Duchenne muscular dystrophy is a muscle disease caused by the body not being able to produce a specific protein (called dystrophin) that provides support and protection for many muscles in the body. Children with Duchenne muscular dystrophy may may show signs of muscle weakness starting in early childhood. The muscular symptoms usually worsen as the child gets older, affecting the child’s ability to stand and walk. People with Duchenne muscular dystrophy may also develop heart and lung problems.
How common is Duchenne muscular dystrophy?
Duchenne muscular dystrophy mostly affects males, but in rare cases, females can be affected too. About 1 in 3,500 baby boys are born with Duchenne muscular dystrophy in the United States each year.
What can be done for Duchenne muscular dystrophy?
Identifying this condition early (soon after birth) may lead to reduced symptoms and an improved quality of life. Heart conditions related to Duchenne muscular dystrophy can be managed, in part, by medications called ACE inhibitors and beta-blockers. Some muscular symptoms can also be lessened with daily medication treatment or supportive braces. Clinical trials are also recruiting patients with DMD in the pursuit of a cure.
How is Duchenne muscular dystrophy inherited?

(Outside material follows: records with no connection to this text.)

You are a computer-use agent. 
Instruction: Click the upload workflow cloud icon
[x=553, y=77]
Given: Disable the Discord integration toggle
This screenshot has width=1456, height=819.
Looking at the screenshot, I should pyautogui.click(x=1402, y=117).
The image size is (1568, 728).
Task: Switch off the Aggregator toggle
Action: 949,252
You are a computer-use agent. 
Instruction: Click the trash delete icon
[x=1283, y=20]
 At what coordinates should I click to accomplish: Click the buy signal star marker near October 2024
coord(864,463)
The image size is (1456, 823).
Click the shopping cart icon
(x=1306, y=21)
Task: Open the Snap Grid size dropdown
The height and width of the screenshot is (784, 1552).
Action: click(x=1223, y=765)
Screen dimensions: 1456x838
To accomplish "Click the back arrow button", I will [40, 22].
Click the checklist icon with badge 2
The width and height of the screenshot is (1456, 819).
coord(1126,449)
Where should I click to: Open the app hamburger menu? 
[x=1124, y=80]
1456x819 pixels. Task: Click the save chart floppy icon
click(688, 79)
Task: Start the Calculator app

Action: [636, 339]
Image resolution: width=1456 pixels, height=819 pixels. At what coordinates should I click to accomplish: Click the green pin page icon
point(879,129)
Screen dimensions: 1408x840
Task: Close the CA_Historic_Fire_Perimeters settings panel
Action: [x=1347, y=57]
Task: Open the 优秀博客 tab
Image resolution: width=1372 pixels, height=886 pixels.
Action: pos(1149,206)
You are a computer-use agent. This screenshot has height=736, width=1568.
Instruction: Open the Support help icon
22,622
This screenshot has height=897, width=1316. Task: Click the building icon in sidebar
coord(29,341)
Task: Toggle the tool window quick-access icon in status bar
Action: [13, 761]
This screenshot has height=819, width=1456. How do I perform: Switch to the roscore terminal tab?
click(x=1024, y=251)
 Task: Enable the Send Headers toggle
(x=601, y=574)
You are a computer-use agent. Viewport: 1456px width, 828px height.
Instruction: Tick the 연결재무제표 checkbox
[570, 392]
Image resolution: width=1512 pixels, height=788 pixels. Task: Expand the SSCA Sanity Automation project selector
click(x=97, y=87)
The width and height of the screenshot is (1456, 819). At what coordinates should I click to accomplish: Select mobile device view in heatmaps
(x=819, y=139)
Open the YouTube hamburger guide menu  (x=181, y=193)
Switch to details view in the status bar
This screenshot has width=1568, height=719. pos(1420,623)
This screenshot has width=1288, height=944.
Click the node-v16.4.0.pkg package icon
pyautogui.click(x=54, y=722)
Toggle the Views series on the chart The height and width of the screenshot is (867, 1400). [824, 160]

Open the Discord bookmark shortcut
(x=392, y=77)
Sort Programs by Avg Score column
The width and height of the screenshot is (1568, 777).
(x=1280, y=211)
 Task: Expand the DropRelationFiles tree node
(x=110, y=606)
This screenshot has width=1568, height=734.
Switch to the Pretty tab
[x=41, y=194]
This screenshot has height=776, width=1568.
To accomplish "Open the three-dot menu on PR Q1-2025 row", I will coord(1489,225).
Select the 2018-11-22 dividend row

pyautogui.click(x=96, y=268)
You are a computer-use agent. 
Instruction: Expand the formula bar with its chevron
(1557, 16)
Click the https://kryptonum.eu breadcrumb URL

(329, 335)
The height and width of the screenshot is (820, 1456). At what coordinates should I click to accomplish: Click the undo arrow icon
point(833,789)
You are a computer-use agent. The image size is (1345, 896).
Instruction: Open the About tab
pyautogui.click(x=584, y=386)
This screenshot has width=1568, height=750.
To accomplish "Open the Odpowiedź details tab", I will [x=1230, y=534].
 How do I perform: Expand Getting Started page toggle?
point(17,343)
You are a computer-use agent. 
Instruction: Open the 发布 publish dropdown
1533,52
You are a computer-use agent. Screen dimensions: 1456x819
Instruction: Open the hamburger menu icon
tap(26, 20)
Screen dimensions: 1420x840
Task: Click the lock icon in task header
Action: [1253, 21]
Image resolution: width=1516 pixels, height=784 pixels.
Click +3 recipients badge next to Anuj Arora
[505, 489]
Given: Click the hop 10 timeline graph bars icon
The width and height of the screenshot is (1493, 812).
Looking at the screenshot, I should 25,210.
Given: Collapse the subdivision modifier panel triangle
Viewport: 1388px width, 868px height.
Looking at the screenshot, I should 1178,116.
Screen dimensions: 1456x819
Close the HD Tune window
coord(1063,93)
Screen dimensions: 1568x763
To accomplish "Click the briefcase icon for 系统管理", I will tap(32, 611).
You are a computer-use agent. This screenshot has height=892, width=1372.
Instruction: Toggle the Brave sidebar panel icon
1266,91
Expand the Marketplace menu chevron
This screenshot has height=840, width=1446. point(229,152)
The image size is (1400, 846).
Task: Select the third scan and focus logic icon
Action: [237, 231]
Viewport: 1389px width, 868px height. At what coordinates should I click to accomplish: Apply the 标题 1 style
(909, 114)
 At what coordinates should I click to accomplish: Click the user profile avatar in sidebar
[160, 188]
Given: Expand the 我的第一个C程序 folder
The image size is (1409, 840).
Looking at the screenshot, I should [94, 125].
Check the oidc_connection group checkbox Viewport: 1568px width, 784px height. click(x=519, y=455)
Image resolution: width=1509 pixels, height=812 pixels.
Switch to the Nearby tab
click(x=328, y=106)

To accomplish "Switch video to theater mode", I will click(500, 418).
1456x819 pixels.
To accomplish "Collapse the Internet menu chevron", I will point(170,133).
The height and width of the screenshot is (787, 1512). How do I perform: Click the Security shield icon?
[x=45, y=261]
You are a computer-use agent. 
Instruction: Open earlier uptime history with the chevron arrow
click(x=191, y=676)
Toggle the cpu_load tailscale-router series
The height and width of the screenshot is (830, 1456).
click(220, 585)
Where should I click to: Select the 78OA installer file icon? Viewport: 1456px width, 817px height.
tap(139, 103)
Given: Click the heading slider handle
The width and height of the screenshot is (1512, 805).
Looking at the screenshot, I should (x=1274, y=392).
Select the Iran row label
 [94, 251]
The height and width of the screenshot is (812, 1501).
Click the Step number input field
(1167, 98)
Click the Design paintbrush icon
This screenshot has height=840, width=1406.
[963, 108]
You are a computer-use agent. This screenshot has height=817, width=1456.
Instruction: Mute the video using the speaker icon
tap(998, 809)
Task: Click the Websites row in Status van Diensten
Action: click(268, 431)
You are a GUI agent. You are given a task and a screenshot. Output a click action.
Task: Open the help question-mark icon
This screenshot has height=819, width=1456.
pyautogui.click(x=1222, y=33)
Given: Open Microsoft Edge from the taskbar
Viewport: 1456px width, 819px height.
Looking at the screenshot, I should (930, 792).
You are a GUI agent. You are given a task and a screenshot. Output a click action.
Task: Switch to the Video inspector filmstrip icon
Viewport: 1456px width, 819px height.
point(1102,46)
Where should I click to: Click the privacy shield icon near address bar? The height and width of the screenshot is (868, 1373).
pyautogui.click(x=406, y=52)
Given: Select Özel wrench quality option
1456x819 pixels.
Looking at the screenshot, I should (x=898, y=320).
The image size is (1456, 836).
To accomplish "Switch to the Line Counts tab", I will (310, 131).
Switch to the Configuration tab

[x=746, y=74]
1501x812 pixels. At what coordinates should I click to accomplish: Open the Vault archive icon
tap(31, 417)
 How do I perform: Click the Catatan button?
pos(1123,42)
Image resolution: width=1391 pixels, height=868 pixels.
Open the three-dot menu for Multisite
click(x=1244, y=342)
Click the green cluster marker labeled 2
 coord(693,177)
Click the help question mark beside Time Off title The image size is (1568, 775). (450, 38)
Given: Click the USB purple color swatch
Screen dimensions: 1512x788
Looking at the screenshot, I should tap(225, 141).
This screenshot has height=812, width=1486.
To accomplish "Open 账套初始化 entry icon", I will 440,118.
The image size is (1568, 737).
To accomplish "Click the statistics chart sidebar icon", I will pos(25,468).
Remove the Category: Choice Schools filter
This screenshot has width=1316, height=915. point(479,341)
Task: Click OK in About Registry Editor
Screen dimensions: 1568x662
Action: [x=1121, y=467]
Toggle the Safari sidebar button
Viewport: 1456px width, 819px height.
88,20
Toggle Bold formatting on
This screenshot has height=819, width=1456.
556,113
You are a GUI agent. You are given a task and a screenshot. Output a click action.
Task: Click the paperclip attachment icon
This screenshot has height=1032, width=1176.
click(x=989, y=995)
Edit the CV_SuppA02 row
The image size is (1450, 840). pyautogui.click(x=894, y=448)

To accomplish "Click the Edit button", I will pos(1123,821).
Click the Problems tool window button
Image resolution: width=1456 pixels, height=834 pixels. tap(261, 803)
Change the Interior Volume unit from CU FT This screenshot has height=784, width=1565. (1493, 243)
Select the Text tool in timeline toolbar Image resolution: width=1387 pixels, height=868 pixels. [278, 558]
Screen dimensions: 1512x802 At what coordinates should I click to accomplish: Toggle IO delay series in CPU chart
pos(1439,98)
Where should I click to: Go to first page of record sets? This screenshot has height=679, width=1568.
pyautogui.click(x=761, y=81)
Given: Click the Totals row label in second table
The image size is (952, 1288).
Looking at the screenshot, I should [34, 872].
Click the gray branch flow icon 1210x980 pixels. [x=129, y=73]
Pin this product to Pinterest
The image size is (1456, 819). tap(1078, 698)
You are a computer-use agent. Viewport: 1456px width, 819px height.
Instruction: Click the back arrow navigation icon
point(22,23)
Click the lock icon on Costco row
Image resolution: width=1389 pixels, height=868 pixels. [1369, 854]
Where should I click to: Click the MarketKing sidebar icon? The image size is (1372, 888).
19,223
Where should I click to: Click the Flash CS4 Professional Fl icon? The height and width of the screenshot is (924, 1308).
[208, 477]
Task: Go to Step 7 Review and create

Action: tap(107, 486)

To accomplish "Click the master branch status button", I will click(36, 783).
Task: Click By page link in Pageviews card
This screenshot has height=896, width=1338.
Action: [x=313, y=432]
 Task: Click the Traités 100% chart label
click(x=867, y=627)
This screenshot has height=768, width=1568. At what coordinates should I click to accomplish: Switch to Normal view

Duchenne muscular dystrophy is caused by changes in the DMD gene. The DMD gene is located on the X chromosome, so Duchenne muscular dystrophy is called an X-linked inherited condition. Males have one copy of the X chromosome while females have two. For males, a change in the DMD gene on their only X chromosome can cause Duchenne muscular dystrophy. For females, an alteration in the DMD gene on one X chromosome but a functioning copy on the other X chromosome will not cause the classic form of Duchenne muscular dystrophy but may lead to some symptoms, such as muscle weakness and heart problems. This also means that the female is a carrier, and can pass on the X-chromosome with the altered DMD gene to her children.